Railway line in Massachusetts

The Fall River Secondary (also called the Fall River Subdivision) is a passenger and freight railroad line in the U.S. state of Massachusetts, owned by the Massachusetts Bay Transportation Authority, with freight operations handled by the Massachusetts Coastal Railroad; it was formerly owned and operated by CSX Transportation. The line runs from the New Bedford Subdivision at Myricks (in Berkley) south to Fall River along a former New York, New Haven and Hartford Railroad line. At its south end, at the Rhode Island state line in Fall River, it becomes a line of the Providence and Worcester Railroad.

==History==
The Fall River Branch Railroad completed the line from Myricks south to Fall River in 1845. The Old Colony and Newport Railway extended the line to Newport, Rhode Island, in 1864. The line later became part of the NYNH&H until 1958. Penn Central then took over in 1968, followed by Conrail, who took over in 1976. The Fall River Subdivision was assigned to CSX in 1999 after the breakup of Conrail.

On October 2, 2008, the state government announced an agreement with CSX Transportation for the purchase and upgrade of several of CSX's freight lines in the state. CSX agreed to sell the Fall River Secondary and New Bedford Secondary for use by the South Coast Rail project, as well as the Grand Junction Branch, the Framingham-to-Worcester section of the Worcester Line, and the South Boston Running Track. Other parts of the agreement included plans for double-stack freights west of Worcester and the abandonment of Beacon Park Yard. The agreement was signed on September 23, 2009. On June 11, 2010, the state and CSX completed the first phase of the agreement, including the transfer of the South Coast Rail lines to MassDOT; the Massachusetts Coastal Railroad assumed freight rights on the two lines. The two lines were sold for $21.5 million.

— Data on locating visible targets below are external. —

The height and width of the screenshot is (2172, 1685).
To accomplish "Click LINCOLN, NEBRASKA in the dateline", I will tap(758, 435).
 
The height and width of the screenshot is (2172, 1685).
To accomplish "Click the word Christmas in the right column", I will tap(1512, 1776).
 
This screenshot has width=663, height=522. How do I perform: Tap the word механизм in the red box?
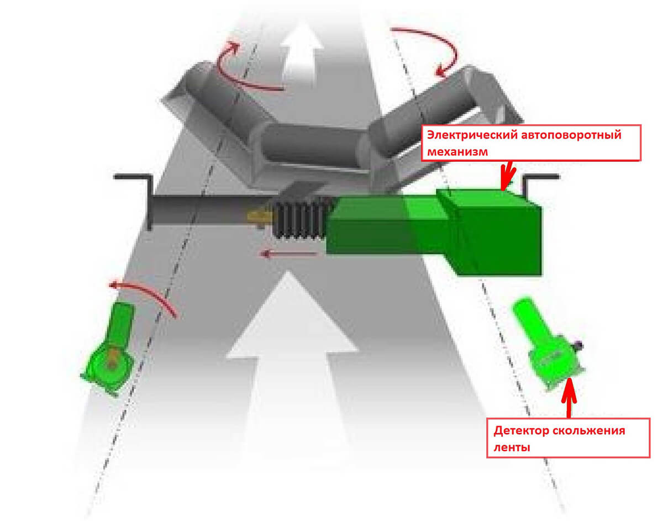[457, 151]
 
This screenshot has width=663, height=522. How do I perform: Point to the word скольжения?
[588, 431]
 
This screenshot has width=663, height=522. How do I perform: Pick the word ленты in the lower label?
[512, 447]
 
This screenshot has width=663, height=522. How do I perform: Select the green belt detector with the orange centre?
[113, 350]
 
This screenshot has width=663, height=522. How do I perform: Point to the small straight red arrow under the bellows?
[288, 255]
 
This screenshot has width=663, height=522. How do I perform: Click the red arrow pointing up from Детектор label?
[569, 398]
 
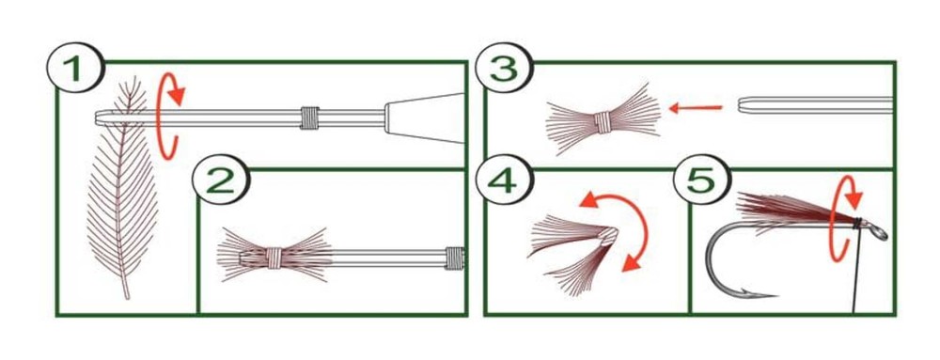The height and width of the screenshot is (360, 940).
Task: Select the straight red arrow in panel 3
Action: click(696, 108)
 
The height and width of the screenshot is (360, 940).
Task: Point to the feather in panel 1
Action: click(123, 192)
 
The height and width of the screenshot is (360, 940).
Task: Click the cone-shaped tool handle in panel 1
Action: click(425, 118)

In May 2020, MassDOT issued a construction contract for the Fall River Secondary. The work included construction of Freetown station and Fall River station, 12.1 miles of track work, rehabilitation of 10 grade crossings and 8 bridges, and construction of Weaver's Cove layover yard in northern Fall River. Construction was estimated to take 30 months. Fall River/New Bedford Line service began using the route on March 24, 2025.